Carry on the passage about restricted Turing machines below, starting right after its last sentence.

Reading text:
========
What we will do is restrict a Turing Machine so that:

  1. The blank symbol is a $0$
  2. The tape alphabet is $\{0, 1\}$
  3. The input to our turing machine is always nothing (the tape is always initialized to only containing $0$'s)
  4. There are only $n$ internal states, for some $n \in \mathbb{N}$.

From here on out whenever I refer to Turing Machines I will be referring to Turing Machines restricted in this way, because this class of Turing Machines is just as powerful as the class of all Turing Machines, and is easier in this context to think about.

Note that given any $n=k$, the number of possible transition functions are finite. Thus if we really wanted to, we could manually iterate through every $k$-state turing machine, and figure out whether or not that Turing Machine halted. We could then run all of those halting ones and see which one runs the longest, and call this number $c_k$. Then we can solve the halting problem for any $k$-state Turing machine by simply running it and seeing if it runs for more than $c_k$ steps. If it does, then we know it doesn't halt.
========
Data shown:
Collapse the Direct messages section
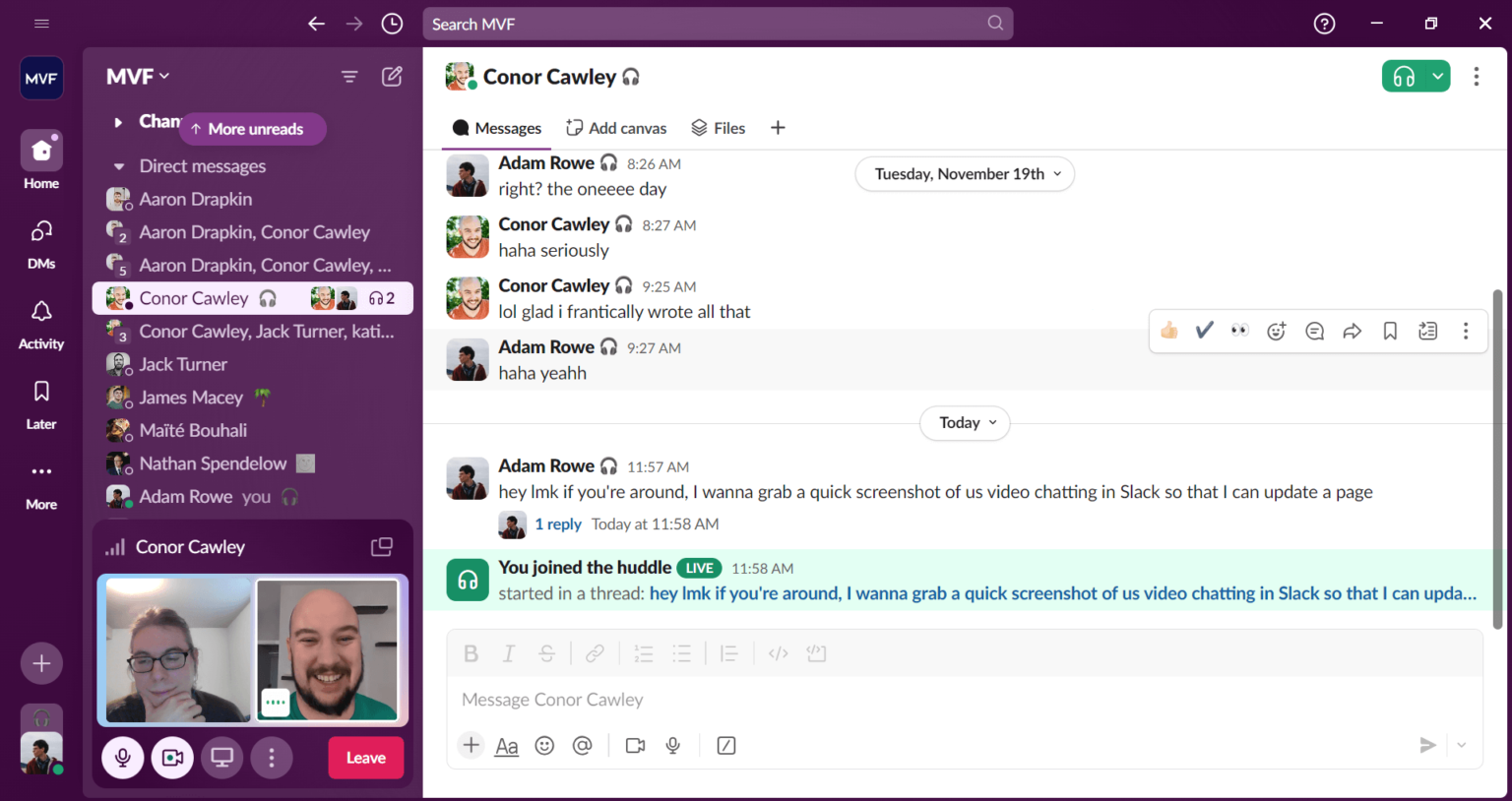1512x801 pixels. (x=119, y=165)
========
Response below:
We will call $\text{Busy Beaver} (n) = BB(n) = c_n$, where $c_n$ is a constant like ours computed above.

Note that if we could compute $BB(n)$ (or any function that grew faster than $BB(n)$), we could solve the halting problem. Thus $BB(n)$ is incomputable, in other words, it grows faster than any computable function.

However, for a fixed $k$, $BB(k)$ is computable, assuming you have a Turing Machine with much more than $k$ states, and a very long time to compute this.

So then if someone told you that they had a turing machine with $k$ states that you couldn't prove halted or not, you could simply compute $BB(k)$, then run their turing machine for $BB(k)+1$ steps, and then if it was still going you would know that it doesn't halt, otherwise you would know that it does halt. So then they are wrong and you can prove such a thing.

This means that the "Undecidable Single Program" you are searching for doesn't exist, sorry.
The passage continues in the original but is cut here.